The economy is shrinking slightly less this year than expected on Princes Day. On the other hand, growth will be slightly less harsh next year. This is evident from the first estimate made by the Central Planbureau since the outbreak of the second wave of infection.
In the estimate, the Central Planning Bureau assumes that a vaccine will be available on a large scale in the middle of next year and that the coronapandemic will be under control. If this is not the case, and measures to curb the pandemic remain in place, the economy can continue to shrink next year.
On Princes Day, the Planning Bureau still took into account a dark scenario if a second wave broke out and new restrictive measures were introduced. In this scenario, unemployment would rise to 10% of the workforce and the economy would also shrink in 2021.
Despite the second wave, the Central Planning Bureau has now adjusted the decline in the economy this year. That comes to more than 4 percent. Previously, the CPB assumed that the economy would collapse by 5%. Next year there will be a recovery, with a growth of 2.8 percent. This is less than previously thought, when the CPB estimated growth at 3.5%.

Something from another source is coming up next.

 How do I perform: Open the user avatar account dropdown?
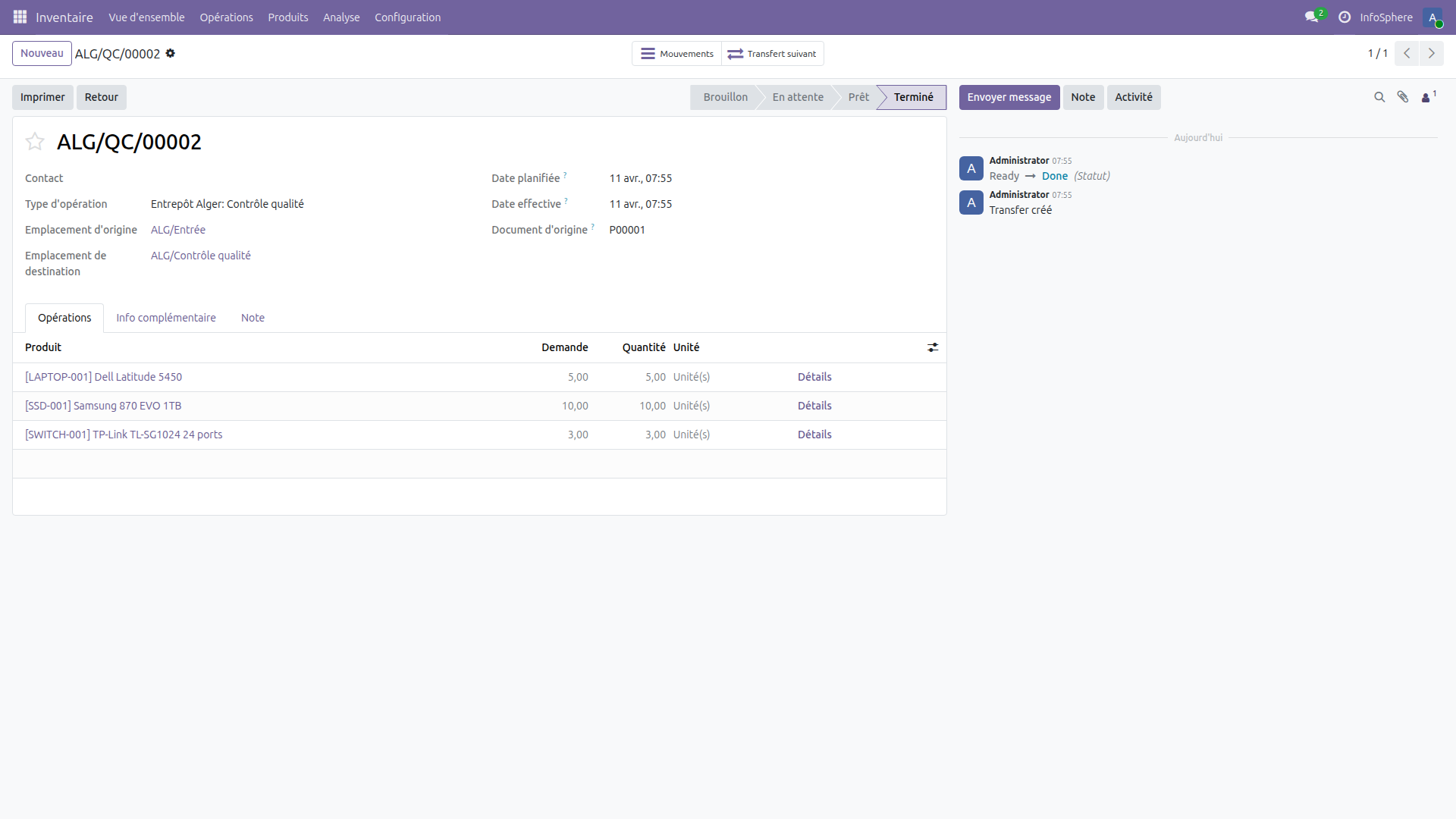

Unemployment will continue to rise sharply next year, as aid measures to firms are phased out and reorganisations are initiated. 6.1% of the workforce will be unemployed next year according to this estimate. That amounts to over 200,000 more unemployed than this year.
The Central Planning Bureau is more positive about public debt. The budget deficit will be 4.6% next year, compared with 5.1% expected on Princes Day. The budget debt is still up, but less than expected at the time.